▶ [Testo fornito]
Preciso la domanda. Il mio dubbio era su “Michele per giudicare”. In questa raffigurazione che dà Daniele Michele è semplicemente visto come il capo dell’esercito celeste che giuda la liberazione finale. Il giudizio finale spetta a Dio.

“Concordo nella parte finale ma dai documenti che parlano dei farisei e degli esseni specie di Giuseppe Flavio, nel libro XIII delle sue Antichità, dice che i farisei credevano nella metempsicosi; e gli esseni, dice sempre Giuseppe, la consideravano immortale: le anime, secondo loro, scendevano in forma aerea nei corpi, dalla più alta regione dell'aria;”

Scusa ma non vedo cosa c’entri con la mia domanda, mio hai solo ripetuto le dottrine dei farisei, io ti ho chiesto da dove avresti evinto che le abbiano prese dai greci. Inoltre che i farisei credessero alla metempsicosi(cioè alla reincarnazione) mi suona nuovo.

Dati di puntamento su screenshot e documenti
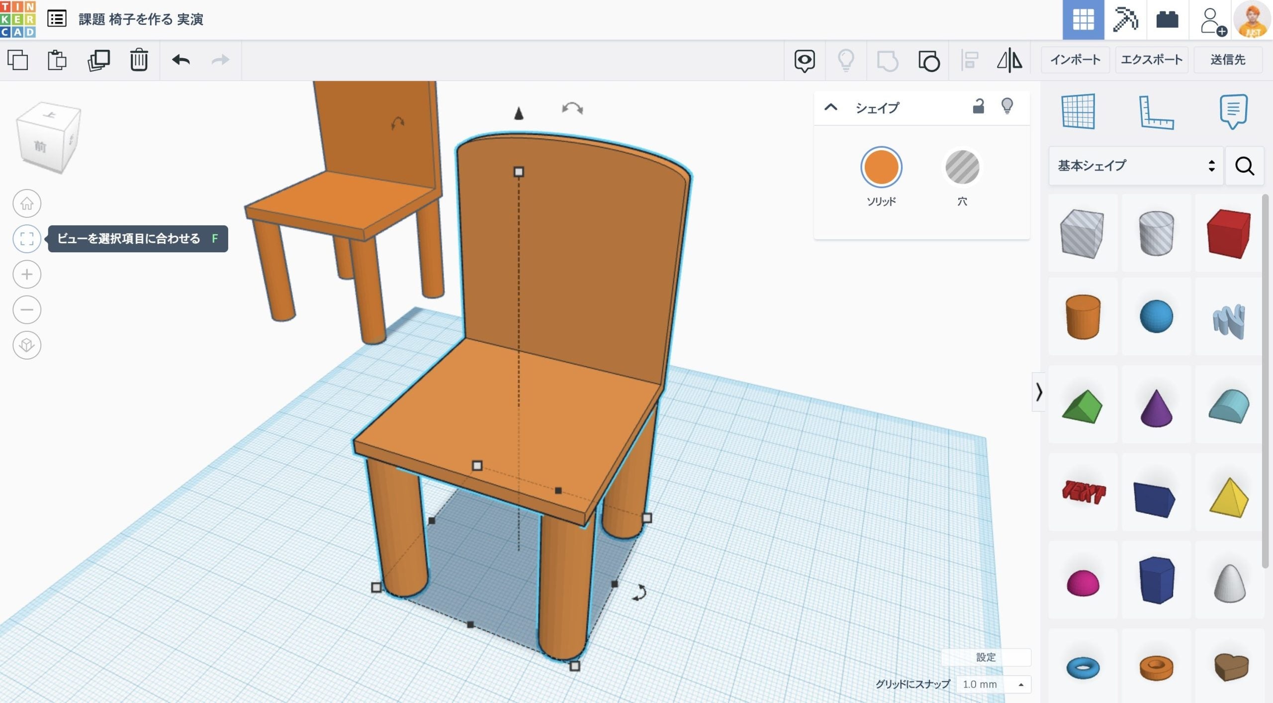Select the Ruler tool icon
Screen dimensions: 1273x703
click(x=1156, y=111)
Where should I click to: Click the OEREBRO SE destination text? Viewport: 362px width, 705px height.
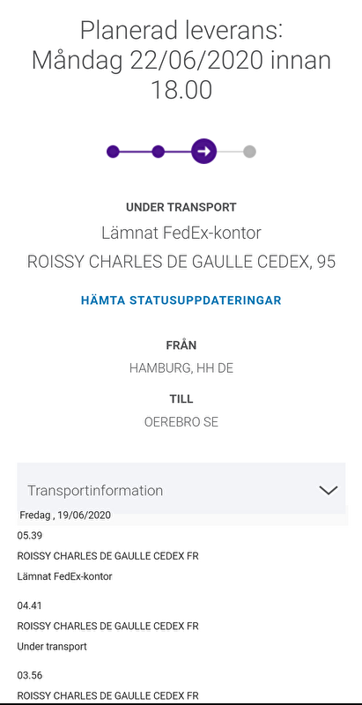click(x=181, y=423)
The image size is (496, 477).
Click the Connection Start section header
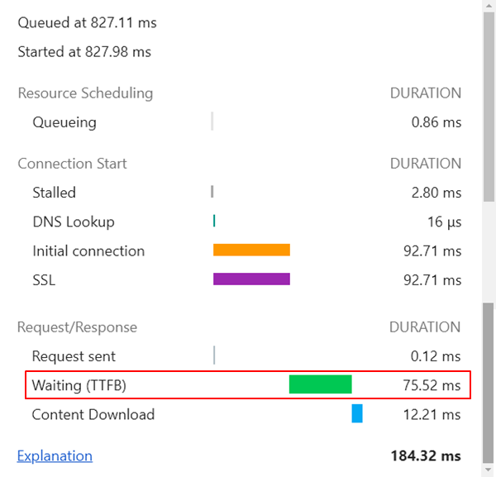pyautogui.click(x=73, y=164)
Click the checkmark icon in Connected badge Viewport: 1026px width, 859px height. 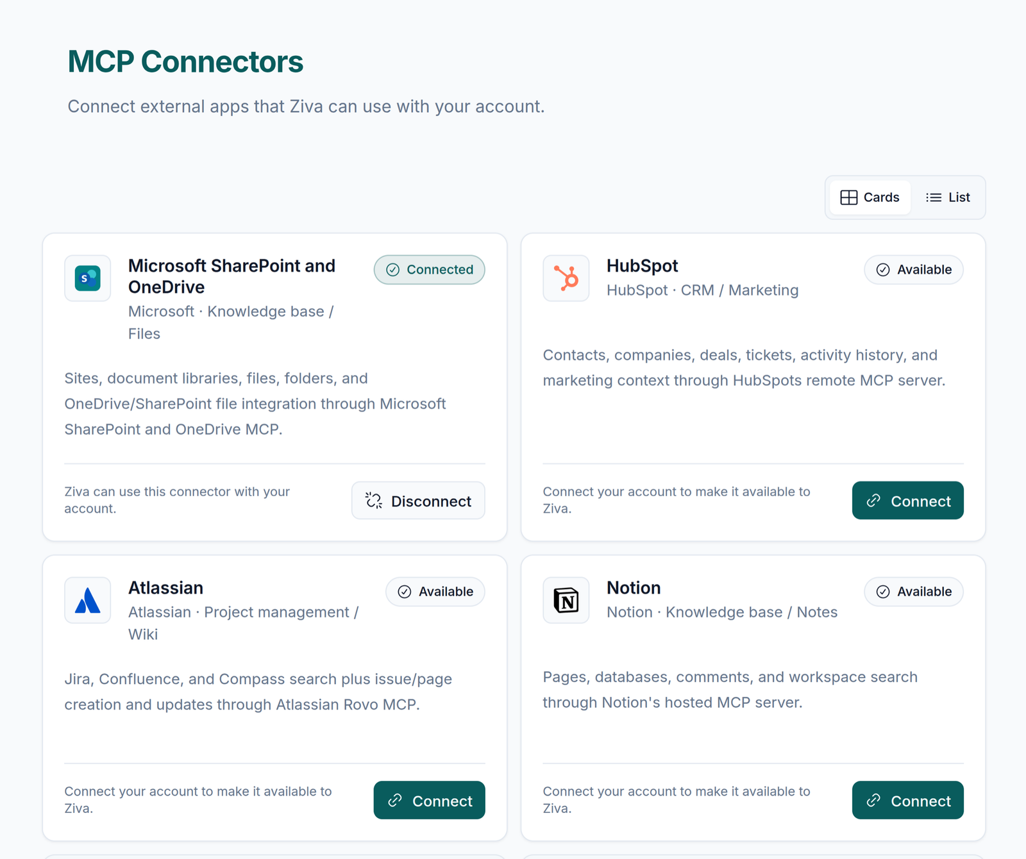coord(393,270)
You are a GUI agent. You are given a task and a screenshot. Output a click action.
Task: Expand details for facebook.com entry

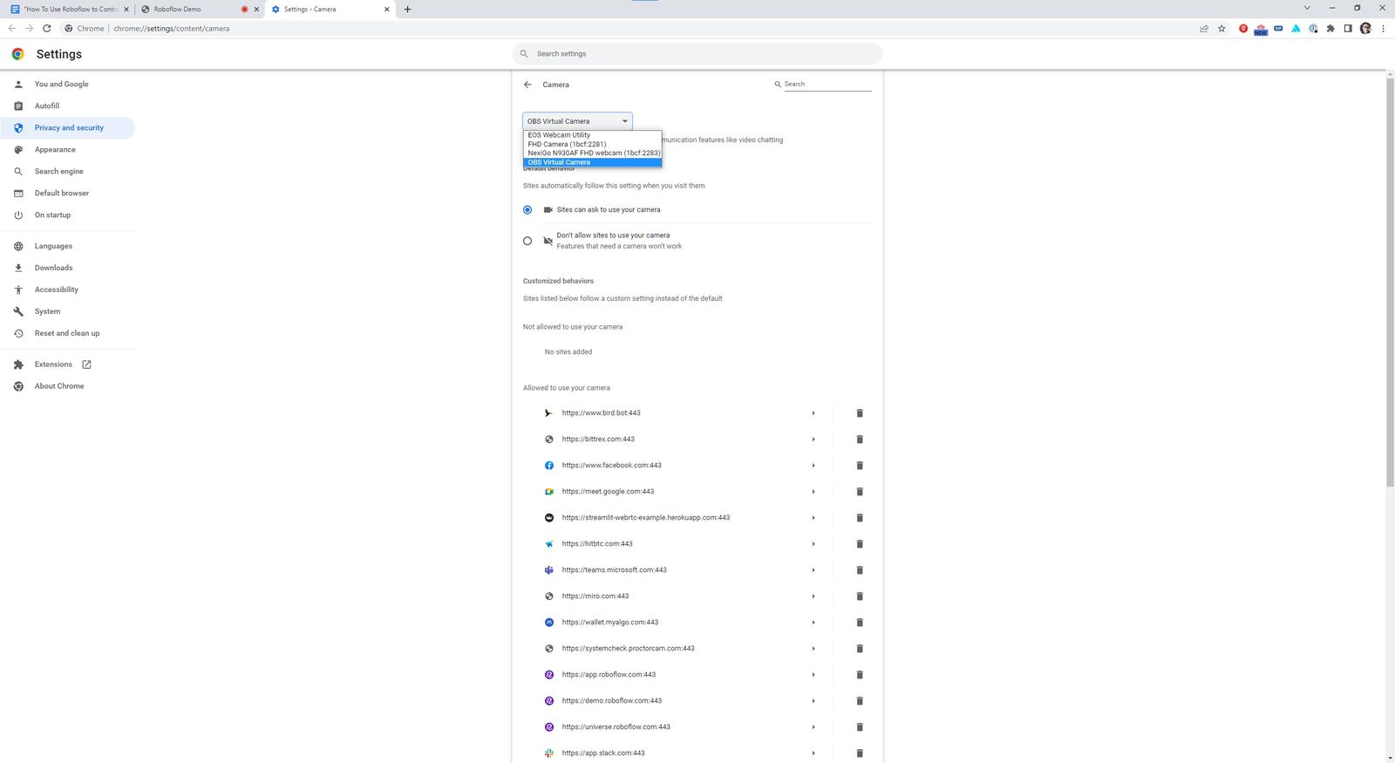click(813, 466)
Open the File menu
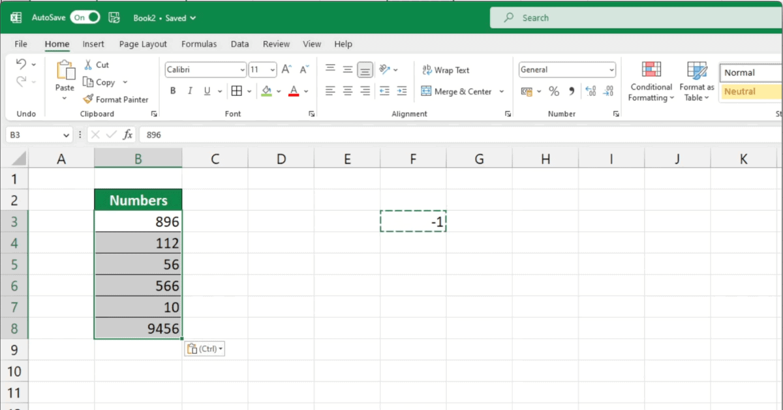This screenshot has height=410, width=783. pos(20,44)
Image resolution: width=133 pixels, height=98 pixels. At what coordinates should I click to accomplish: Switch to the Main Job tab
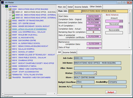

▶ [Compiti da svolgere]
1. Nel testo fornito, a chi spetta il giudizio finale?
2. Prosegui il testo fornito partendo dalla sua ultima frase.

▶ [Risposte ai compiti]
1. A Dio.

2.
“I deuterocanonici furono scritti quando gli esseni e i farisei divulgavano le loro dottrine, studiando questi libri si evince la teologia ebraica dell'epoca, anche se sappiamo non essere uniforme, ricordiamo infatti i Sadducei che non credevano ne all'anima immortale ne alla resurrezione”

Questo lo sappiamo già, ma la mia domanda era come dal fatto che i deuterocanonici parlino di queste dottrine si possa evincere il fatto che i farisei le abbiano prese dai greci visto che i farisei notoriamente non accettavano questi libri.

“Per quanto riguarda Siracide forse ti è sfuggito questo passo:”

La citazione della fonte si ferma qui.